Microbiome and metabolome association network analysis identifies Clostridium_sensu_stricto_1 as a stronger keystone genus candidate than Bifidobacterium in the gut of common marmosets

• Published in: mSystems Vol. 10; no. 8; p. e0021425
• Main Authors: Hernandez, Jordan B., Hayer, Shivdeep S., Alvarez, Sophie, Fischer, Anne, Hassenstab, Haley R., Cooper, Katherine, Alsafwani, Zahraa W., Benson, Andrew K., Suhr Van Haute, Mallory J., Izard, Jacques, Song, Hyun-Seob, Clayton, Jonathan B.
• Format: Journal Article
• Language: English
• Published: United States American Society for Microbiology 07.07.2025
• Subjects: Animals; Bacteria; Bacteroidales; Bifidobacterium; Bile acids; bioinformatics; Captivity; Clostridium; Computational Biology; Diet; Disease; Feces; gut metabolome; gut microbiome; Gut microbiota; Intestinal microflora; marmoset; Metabolism; Metabolites; Metabolomics; Microbiomes; Microbiota; multi-omics; network analysis; Research Article; rRNA 16S; Social isolation; Taurine; Taxonomy; gut metabolome; gut microbiome; non-human primate; bioinformatics; multi-omics; amplicon sequencing; network analysis; marmoset; microbial ecology
• ISSN: 2379-5077; 2379-5077
• DOI: 10.1128/msystems.00214-25

Previous studies have identified significant individuality within the gut microbiome of common marmosets.

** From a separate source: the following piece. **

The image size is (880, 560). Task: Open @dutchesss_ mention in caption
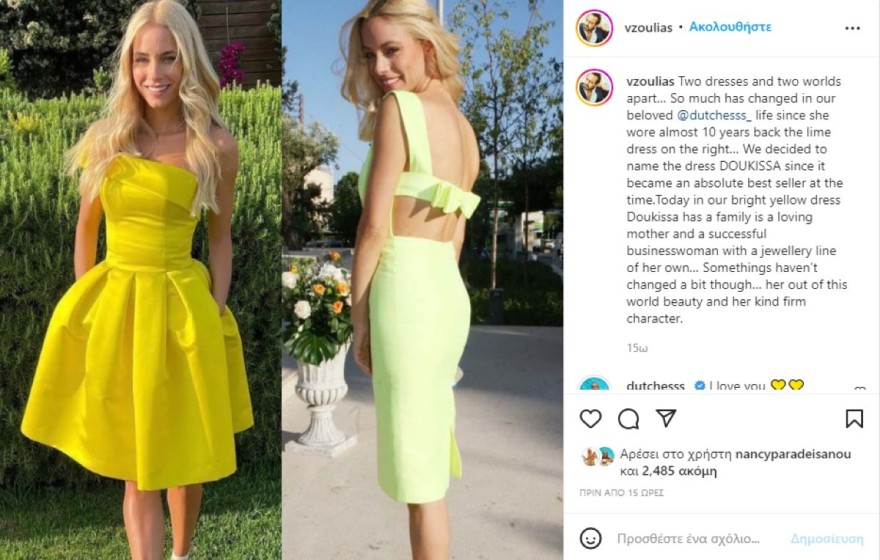714,116
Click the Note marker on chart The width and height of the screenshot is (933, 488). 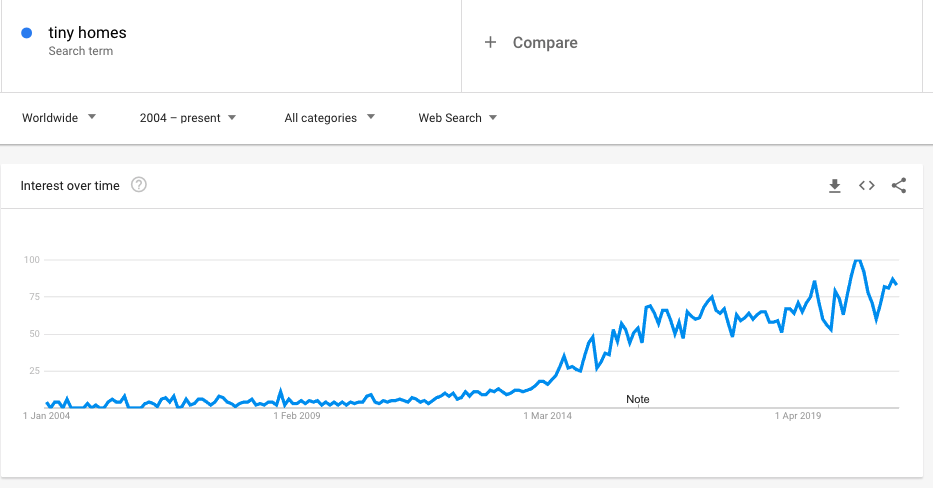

The reasons for this inter-subject variability and how it relates to health in captivity are poorly understood, owing to a lack of knowledge regarding dynamic interactions between specific microbiota. To that end, this study characterized significant temporal associations between the gut microbiome and metabolome of healthy captive marmosets. Our findings suggest that certain microbial taxa exert a stronger influence within the gut than others. Specifically, Bifidobacterium was the most abundant genus and primary driving force behind subject-specific microbiome differences, while Clostridium_sensu_stricto_1 and bacteria from the order Bacteroidales were the main sources, respectively, for significant bacteria-metabolite and bacteria-bacteria associations. Together, this suggests that Bifidobacterium may compete with the other taxa for resources and a metabolic niche in the marmoset microbiome.